Reggina, il neo da cancellare nella gestione

Gli amaranto non hanno neanche un calciatore cresciuto nel settore giovanile, pochissime le squadre in B con la stesa caratteristica.

Massimo Taibi ha affermato che l’arrivo di Andrea Marcucci serve anche a iniziare a patrimonializzare. Cogliere al volo l’occasione di far diventare amaranto un calciatore con buone qualità classe ’99 si è rivelato quindi un processo dovuto.

Tuttavia, il direttore sportivo nei giorni scorsi aveva segnalato che la società non avrebbe mai speso dei soldi per acquistare cartellini di giocatori. Anche ove questi sarebbero stati giovani.

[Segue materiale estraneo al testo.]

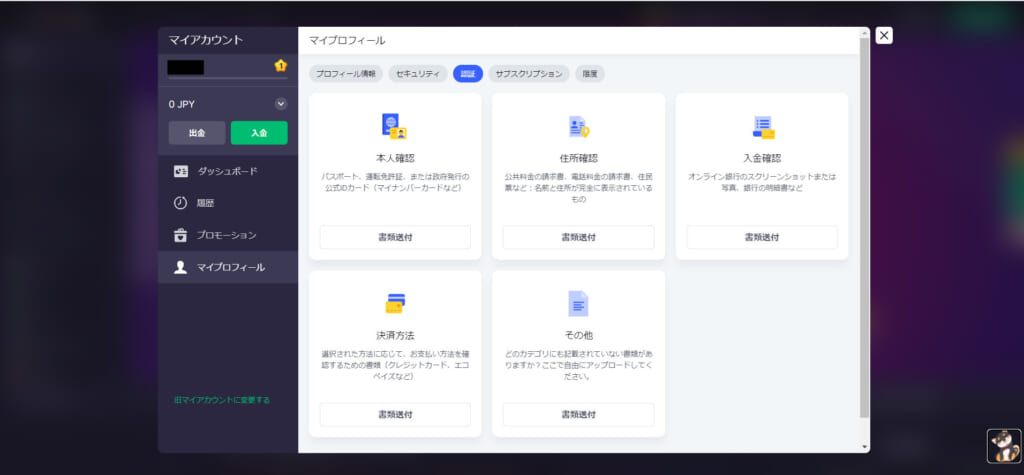Click the vertical scrollbar of the profile panel
1024x475 pixels.
tap(865, 230)
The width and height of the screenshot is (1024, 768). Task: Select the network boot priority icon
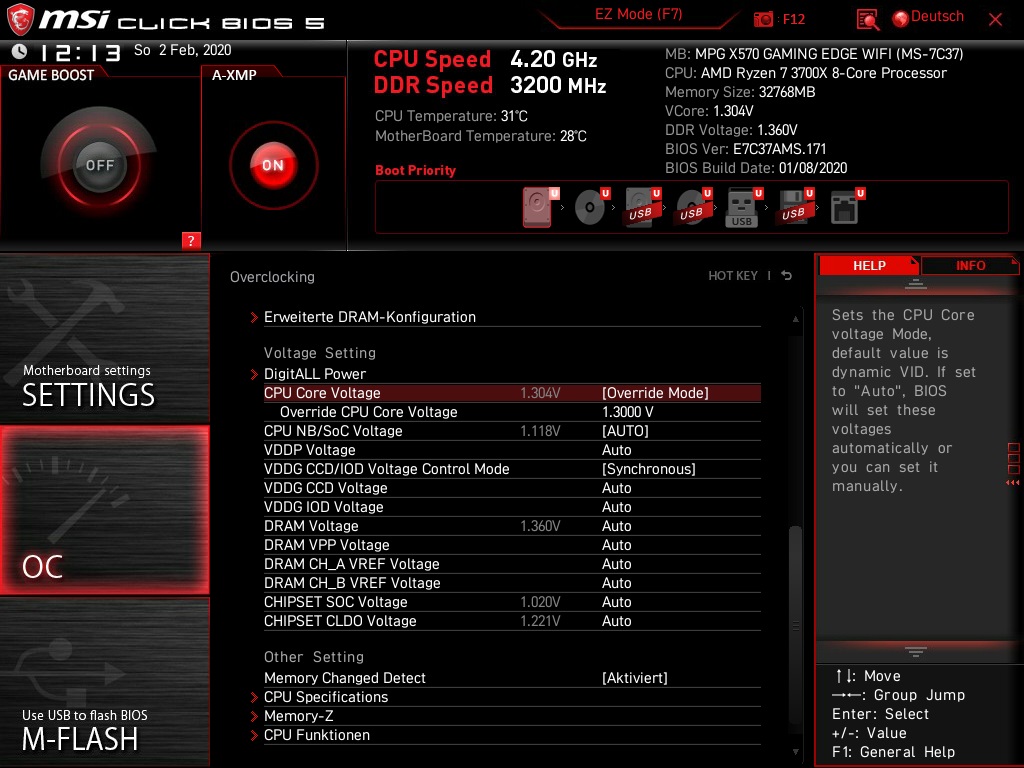pos(845,207)
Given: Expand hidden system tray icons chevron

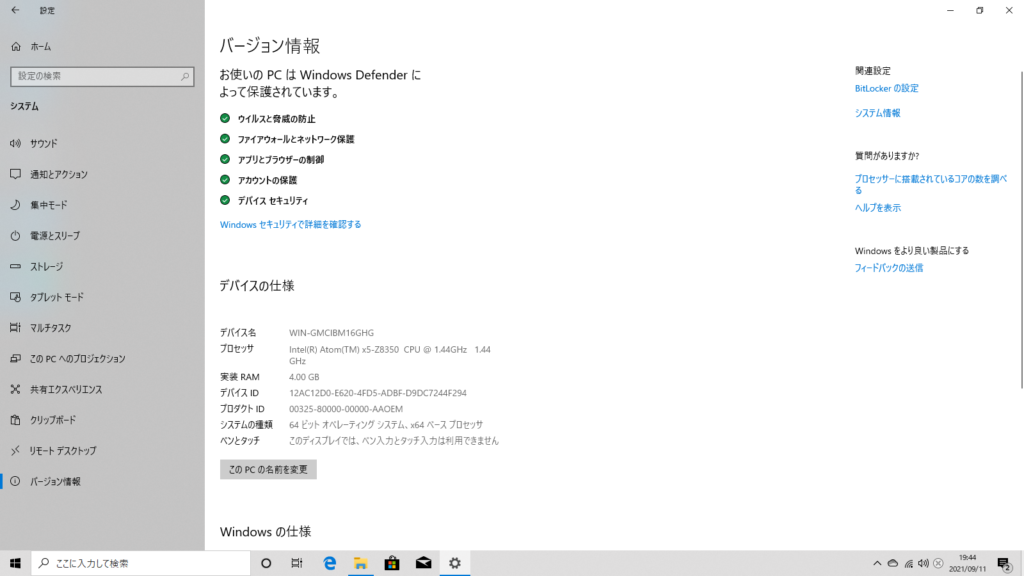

Sempre il massimo responsabile dell’area tecnica aveva sottolineato  che le spese eventualmente sarebbero state utilizzate per investire nel settore giovanile.

Si, perché sembra davvero quello il vero neo gestionale della società. Attenzione, non può essere un problema attribuibile a Luca Gallo e al suo corso essendo arrivato da meno di due anni.  La Reggina, infatti, è una delle pochissime squadre di Serie B a non avere in squadra neanche un calciatore cresciuto nel settore giovanile.

Gli amaranto condividono il primato con Monza e Cremonese. Squadre che, ovviamente, hanno grande disponibilità economica, ma che al momento non riescono a trovare linfa dal settore giovanile.